● **WHAT TO DO**:
1. In the BMW M235i Racing article, how many orders were placed on the day the car was shown at the Nürburgring?
2. Please translate this sentence from the BMW M235i Racing article into Spanish: "The M235i Racing is intended to be an affordable entry-level, grassroots race car for the privateer and club-racing markets."
3. Write the next part of the BMW M235i Racing article, picking up after its final sentence.

● **SUPPLIED PASSAGE**:
- - - - -
BMW Motorsport brought the M235i Racing—its new customer race car—to Las Vegas Motor Speedway for a late-January visit. And depending on the interest of U.S. racers, the car may well come be available for sale here as well as in Europe.
The M235i Racing is intended to be an affordable entry-level, grassroots race car for the privateer and club-racing markets. In Europe, the car is priced at €59,500, a number that any serious Club racer will recognize as a bargain for a turnkey factory race car. The intention is to hold the line as much as possible on price if demand warrants bringing the car to the U.S.
Will that demand materialize? We suspect that the answer will be yes, once people get familiar with the car. The answer is definitely yes, if Europe can be used as a gauge of interest. The M235i Racing was shown at the Nürburgring in December, just weeks after the first press release on the car had appeared; BMW Motorsport Director Jens Marquardt says that he and his team took a couple of order forms with them to the event just in case someone wanted to step up. Thirty-five orders were placed that day. The track debut for some of these customer cars will come at the VLN season opener on the Nordschleife in March. BMW Motorsport will run a cup series for the M235i as part of the VLN endurance series.
And what will the M235i Racing buyer get? The race car is based on the street edition of the new M235i, a car that will be in US showrooms in March. You can build a street version today on BMW NA’s website.
- - - - -
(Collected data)
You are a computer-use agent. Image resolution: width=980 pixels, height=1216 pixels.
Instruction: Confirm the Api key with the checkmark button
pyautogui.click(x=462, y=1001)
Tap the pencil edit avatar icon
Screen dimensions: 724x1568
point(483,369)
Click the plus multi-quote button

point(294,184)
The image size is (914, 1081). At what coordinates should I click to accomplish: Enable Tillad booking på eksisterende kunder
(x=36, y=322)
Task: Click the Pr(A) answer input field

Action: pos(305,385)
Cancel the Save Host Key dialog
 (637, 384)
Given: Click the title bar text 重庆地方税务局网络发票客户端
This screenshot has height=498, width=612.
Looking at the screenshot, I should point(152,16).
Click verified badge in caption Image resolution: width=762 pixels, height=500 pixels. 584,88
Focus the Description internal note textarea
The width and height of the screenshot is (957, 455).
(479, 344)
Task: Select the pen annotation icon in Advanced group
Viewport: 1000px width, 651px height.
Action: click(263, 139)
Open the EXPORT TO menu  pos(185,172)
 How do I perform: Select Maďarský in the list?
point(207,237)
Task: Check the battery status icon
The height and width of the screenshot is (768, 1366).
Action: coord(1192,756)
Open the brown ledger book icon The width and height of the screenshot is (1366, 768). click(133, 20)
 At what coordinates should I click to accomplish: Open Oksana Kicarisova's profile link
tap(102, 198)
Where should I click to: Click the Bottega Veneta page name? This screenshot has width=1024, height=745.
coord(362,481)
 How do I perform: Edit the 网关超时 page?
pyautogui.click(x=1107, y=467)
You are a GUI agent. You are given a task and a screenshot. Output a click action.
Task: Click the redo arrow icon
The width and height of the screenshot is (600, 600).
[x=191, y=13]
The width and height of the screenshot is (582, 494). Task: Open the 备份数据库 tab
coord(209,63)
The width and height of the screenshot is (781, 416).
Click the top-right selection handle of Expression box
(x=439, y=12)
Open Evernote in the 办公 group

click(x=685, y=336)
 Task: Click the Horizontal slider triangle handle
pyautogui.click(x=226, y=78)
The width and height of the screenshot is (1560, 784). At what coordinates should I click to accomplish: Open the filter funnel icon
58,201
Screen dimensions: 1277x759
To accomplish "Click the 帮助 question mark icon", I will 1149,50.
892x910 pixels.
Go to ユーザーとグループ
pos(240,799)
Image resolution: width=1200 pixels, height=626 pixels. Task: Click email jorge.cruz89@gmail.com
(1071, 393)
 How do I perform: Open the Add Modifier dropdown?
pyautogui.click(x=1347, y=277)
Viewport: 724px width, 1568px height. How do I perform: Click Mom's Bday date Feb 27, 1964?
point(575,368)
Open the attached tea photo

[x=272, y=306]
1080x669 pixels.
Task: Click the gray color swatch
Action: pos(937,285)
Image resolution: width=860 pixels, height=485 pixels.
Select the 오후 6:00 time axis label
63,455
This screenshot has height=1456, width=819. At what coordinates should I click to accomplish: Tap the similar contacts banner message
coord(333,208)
- - - - -
● **PER-TASK OUTPUTS**:
1. Thirty-five orders were placed that day.

2. El M235i Racing está concebido como un auto de carreras asequible y de nivel inicial, pensado para el automovilismo de base en los mercados de pilotos privados y de carreras de club.

3.
The twin turbo six in the race car turns out 333 horsepower compared to 320 in the street version. The eight-speed automatic controlled with paddle shifters is carried over from the street car to the racer. The race car’s ABS, stability control, and traction control have been tweaked, as has the steering. The race car sits a little lower than the street version; the driver sits low in the cockpit in a form-fitting Recaro race seat. A passenger side Recaro is an option; we can see this as a driving school car, so it will not be surprising to see this option exercised. To get into the seat the driver climbs over the side of an FIA-spec roll cage.
The car is built in batches on the assembly line at Leipzig that is used for the production M235i. Roll cages and fuel cells are installed on the line.
Anyone who has driven a BMW on the track will instantly feel at home in the M235i Racing. It is tractable and easy to drive, with no turbo lag, great turn-in feel, reassuring brakes, and exceptional shifting with the eight-speed. The sound is great from either outside or inside the car. The M235i is forgiving for a neophyte driver or for someone whose track skills are a bit rusty (ask me how I know), but at the same time it is ready to perform at the limits with a pro racer at the controls.
Joey Hand, who drove the car at Las Vegas Motor Speedway, observed that the car was very user friendly. He said that it was apparent that the car’s suspension was “more racy” than that in the street version, and that the front end worked well. He praised the well-tuned ABS which let him threshold brake without coming on until he braked very hard.